Ajoutons que, durant les hostilités, l’artillerie abyssine s’augmenta encore de quelques pièces prises dans de sanglantes rencontres, comme celles de Dogali et d’Amba-Alaghi, ou saisies dans des postes enlevés comme Antalo[1]. Ce sont encore des négocians qui procurèrent les munitions qu’on ne pouvait fabriquer dans le pays, ainsi que des bâts. (Les mulets abyssins, étant de plus petite taille que ceux d’Europe, nécessitaient des harnachemens appropriés.) Le négus céda quelques canons aux tributaires et ras très en faveur, mais ces derniers n’en pouvaient posséder que deux ; seul le ras Makonnen, investi du grand commandement du Harrar, en reçut une dizaine. Malgré ces dons aux grands vassaux, l’artillerie de Ménélik comptait bien avant la bataille d’Adoua, ainsi que les Italiens l’annonçaient, une quarantaine de pièces de montagne de provenances diverses.

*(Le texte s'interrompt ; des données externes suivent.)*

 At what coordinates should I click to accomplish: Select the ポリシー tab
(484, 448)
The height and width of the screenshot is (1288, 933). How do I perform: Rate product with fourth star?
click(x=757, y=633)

L’empereur a donné à ses canonniers une sorte d’uniforme consistant en une calotte et une tunique rouges, agrémentées d’ornemens verts. Les canonniers, choisis autant que possible parmi les hommes qui ont été en contact avec les Européens, sont tout fiers des marques de bienveillance que leur accorde le souverain. Le docteur Traversi, agent du gouvernement italien, qui a pu assister aux écoles à feu des Abyssins, raconte que ceux-ci tiraient contre des rochers devant lesquels étaient tendus de grands draps blancs, mais que les projectiles n’atteignaient pas toujours ces larges cibles. Le narrateur italien ajoute que, durant le tir, les noirs artilleurs s’animaient, poussaient de grands cris, et se livraient aux fantasias les plus étranges autour de la pièce dont le coup avait atteint le but. Les pointeurs adroits manquaient de modestie. On sent quelque exagération dans ce récit qui n’émane point d’un ami. En tout cas, depuis le départ du docteur Traversi, un Français, M. Clochette, ancien officier, et des Russes de passage, comme le capitaine d’artillerie Zwiaguine et M. Léontieff, ont appris, tant bien que mal aux Abyssins, le service des bouches à feu et le réglage du tir. L’expérience, le meilleur des maîtres, a fait le reste[2].
Les pièces et les approvisionnemens achetés en Europe, passant par les mains d’intermédiaires âpres au gain et étant transportés péniblement à dos de chameaux, de la mer au pied des montagnes, ou à dos de mulets dans le Choa, reviennent nécessairement à un prix élevé. D’autre part, le budget est maigre.